**Direction 1:** Change "embassies" to "consulates" in the Saudi-Iran agreement article, and write out the stretch between "In an agreement" and "within two months.", inclusive, with that change.

**Text passage:**

# # # # # # #

In an agreement announced by China, Saudi Arabia and Iran on March 10, the two Middle Eastern countries agreed to resume diplomatic relations and reopen embassies and missions within two months.

The agreement ended a seven-year rift between Riyadh and Teheran.


Ebrahim Hashem, former adviser to the chairman of the Abu Dhabi Executive Office and former head of the Abu Dhabi National Oil Company’s strategy division, said, “The fact that (Saudi Arabia and Iran) have accepted China as their trusted broker shows that both sides believe in China’s capacity and genuine intentions to help reduce the temperature in the region.”

By approaching Beijing and officially referring to the “noble initiative” of President Xi Jinping, Saudi Arabia and Iran are “giving credit to China, and the way the agreement was announced shows that both sides” believe in China’s positive contribution to regional and global stability”, Hashem said. “The agreement that has been brokered by and announced from Beijing sends a clear message to the world that the Middle East is not the exclusive sphere of influence of anybody and that regional players have the agency and ability to hold their fate in their own hands.” Farhan Mujahid Chak, associate professor of political science at Qatar University, said China played a crucial role in bringing the two countries together by “acting as an honest broker and pragmatically offering incentives to both nations”. “China’s Belt and Road Initiative is ambitious and extraordinary. It can only get stronger with Iran and Saudi Arabia on board,” Chak said, adding that the initiative also shows the “increasingly global leadership role exemplified by China”.

# # # # # # #

**Direction 2:** Identify every row below that contains the string "grid" and copy each such line in full. Case counts.

**Data section:**

# # # # # # #

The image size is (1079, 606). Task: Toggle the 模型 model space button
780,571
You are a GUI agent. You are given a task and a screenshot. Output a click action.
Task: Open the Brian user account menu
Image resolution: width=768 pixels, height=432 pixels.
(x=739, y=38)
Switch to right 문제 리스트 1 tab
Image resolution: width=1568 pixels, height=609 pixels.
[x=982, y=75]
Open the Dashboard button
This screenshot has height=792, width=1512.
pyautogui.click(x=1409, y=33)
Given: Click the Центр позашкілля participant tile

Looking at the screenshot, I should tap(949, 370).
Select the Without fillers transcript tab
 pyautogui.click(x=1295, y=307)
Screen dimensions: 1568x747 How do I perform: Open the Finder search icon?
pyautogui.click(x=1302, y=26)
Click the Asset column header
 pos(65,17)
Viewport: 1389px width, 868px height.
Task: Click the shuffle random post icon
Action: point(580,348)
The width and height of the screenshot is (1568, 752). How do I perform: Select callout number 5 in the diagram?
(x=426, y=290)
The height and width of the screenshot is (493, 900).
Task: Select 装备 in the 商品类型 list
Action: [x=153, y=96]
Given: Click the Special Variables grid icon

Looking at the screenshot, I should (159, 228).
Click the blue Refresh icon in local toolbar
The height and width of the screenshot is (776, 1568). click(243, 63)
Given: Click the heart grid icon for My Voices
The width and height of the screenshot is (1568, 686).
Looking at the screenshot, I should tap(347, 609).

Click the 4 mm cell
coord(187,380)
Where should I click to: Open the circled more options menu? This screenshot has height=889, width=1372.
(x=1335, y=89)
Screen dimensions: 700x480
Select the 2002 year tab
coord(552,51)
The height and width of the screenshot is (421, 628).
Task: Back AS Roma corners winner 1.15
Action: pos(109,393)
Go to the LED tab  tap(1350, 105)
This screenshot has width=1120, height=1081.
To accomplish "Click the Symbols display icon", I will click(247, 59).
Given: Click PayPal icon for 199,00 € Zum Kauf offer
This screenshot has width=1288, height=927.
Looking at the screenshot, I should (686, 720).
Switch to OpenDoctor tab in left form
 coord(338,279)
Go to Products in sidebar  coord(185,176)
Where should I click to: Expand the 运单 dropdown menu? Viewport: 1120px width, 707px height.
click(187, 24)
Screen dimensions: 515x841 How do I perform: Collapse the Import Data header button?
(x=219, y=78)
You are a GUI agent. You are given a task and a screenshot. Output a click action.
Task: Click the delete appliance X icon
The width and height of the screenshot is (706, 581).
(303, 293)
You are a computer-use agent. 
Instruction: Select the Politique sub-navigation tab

# # # # # # #

**Correct result 1:**
In an agreement announced by China, Saudi Arabia and Iran on March 10, the two Middle Eastern countries agreed to resume diplomatic relations and reopen consulates and missions within two months.

**Correct result 2:**
Given: Click the Special Variables grid icon
Given: Click the heart grid icon for My Voices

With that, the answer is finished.